Most importantly, Americans are not told about the emergence of enormous opposition to US policy in countries from the Middle East to East Asia. We are not told about Muslim peoples who oppose violence and the use of terrorism as a tactic but abhor the pervasive presence of US military forces in their homelands. They are outraged that the United States stands in the way of achieving social and political justice for Palestinians in the Middle East. And, they demand the right to national sovereignty and the control of their own natural resources, particularly oil.
In other words, Americans in the main do not receive information to help understand why peoples around the world might sympathize with the politics of “the terrorists” even if they oppose their tactics. In comparison, in the 1960s, there was little discussion of the Vietnamese people’s passion for national independence. So, in the end, the escalating war in Afghanistan is presented to the American people as a necessity borne of some ill-defined threat to national security and world stability.
Assuming that opposition to the United States exists and that for whatever reasons Afghanistan and neighboring Pakistan are now experiencing internal war, what kind of policies should the Obama administration adopt, as an alternative to the slow, steady, dangerous escalation of war on the peoples of Afghanistan and Pakistan?
First, the new administration should call for an international peace conference on the Middle East, the Persian Gulf, and East Asia (or parallel meetings addressing each area with an overarching structure to shape a comprehensive peace plan). All parties to conflicts in these regions should be invited to attend, irrespective of their ideologies and official proclamations. The international peace conference should have as its agenda the achievement of political stability, violence reduction, and the expansion of economic and social justice.
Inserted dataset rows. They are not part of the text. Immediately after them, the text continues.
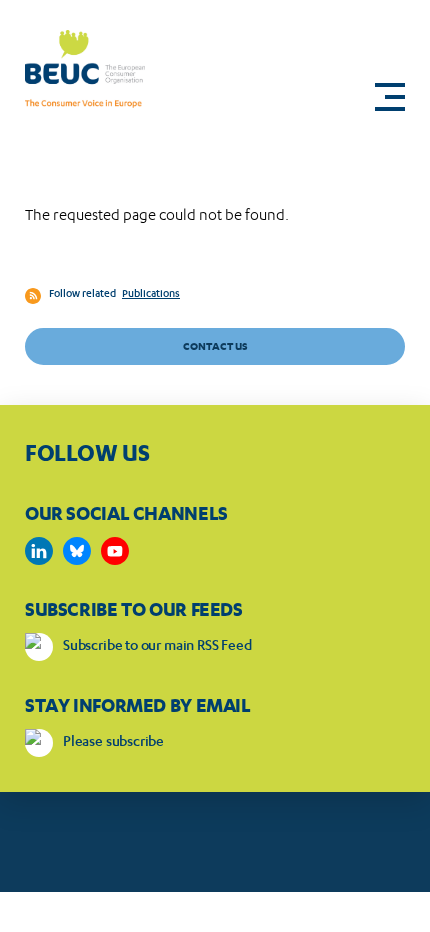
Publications (151, 295)
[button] (390, 97)
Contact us (215, 346)
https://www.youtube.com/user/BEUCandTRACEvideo (115, 551)
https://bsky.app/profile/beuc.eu (77, 551)
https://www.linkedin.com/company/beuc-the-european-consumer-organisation (39, 551)
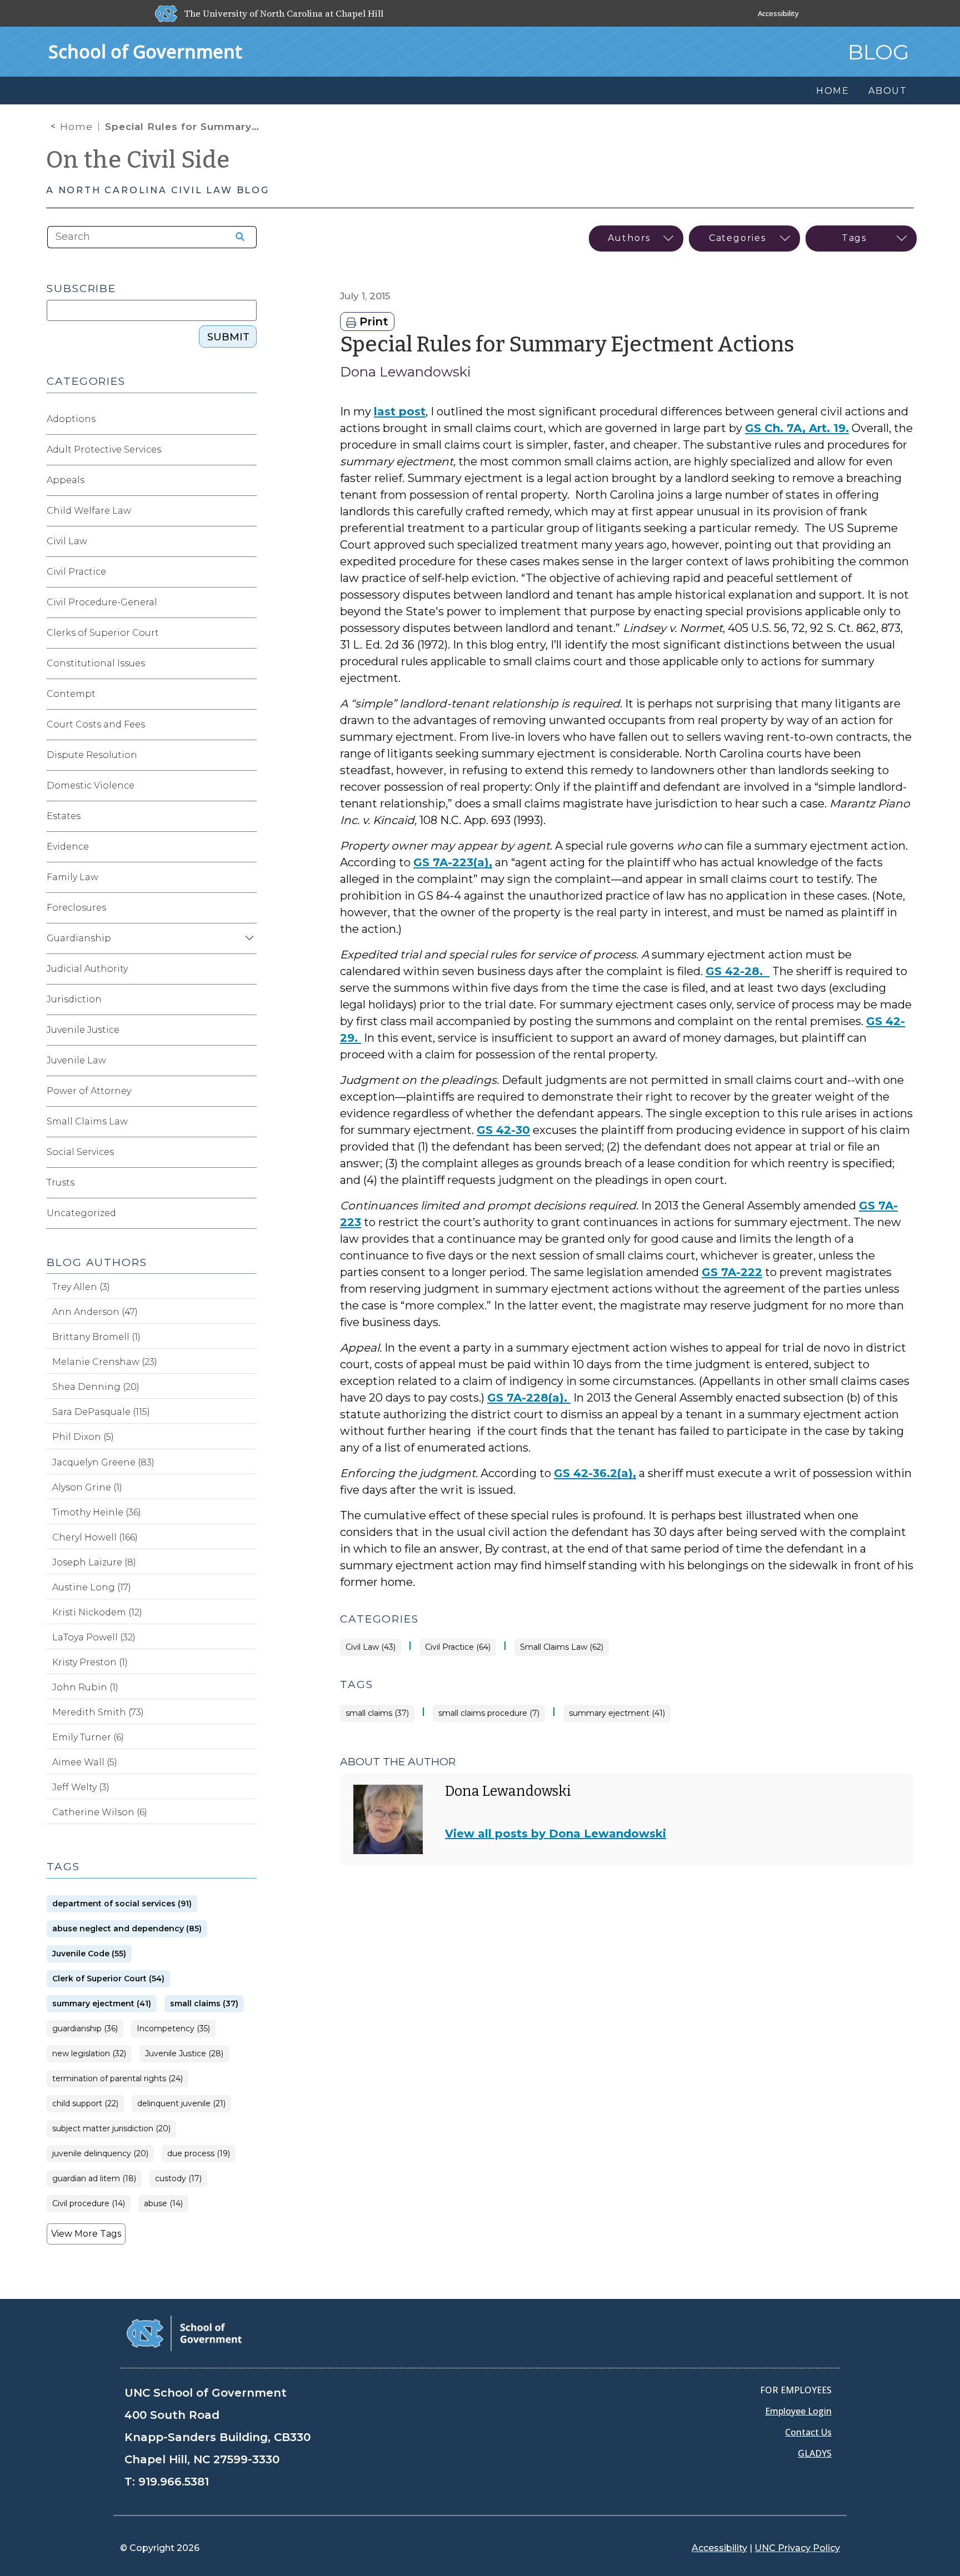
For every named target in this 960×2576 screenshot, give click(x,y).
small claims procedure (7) (488, 1713)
The initiation of the movement for this peace conference and its structure should be organized by the General Assembly of the United Nations. A premium should be placed on the comprehensiveness of participation.
Second, the United States, NATO countries, and others involved in the conflict in Afghanistan today should create an economic development fund, to be administered by appropriate committees of the United Nations.
Third, the initiation of the peace conference and dialogue concerning economic development in the region should be met by a phased withdrawal of all US and other NATO military forces from Afghanistan.
And what about the terrorists? This proposal is based on the proposition that violence and hatred are borne in the soil of military domination and economic misery and as these twin plagues are eliminated terrorist threats will decline.
While this proposal may seem impractical, it is clear that a US program of increasing diplomatic initiatives and economic development projects while drawing down US militarism in the region constitutes the only path to avoid the quagmire that the Vietnam War became in the 1960s.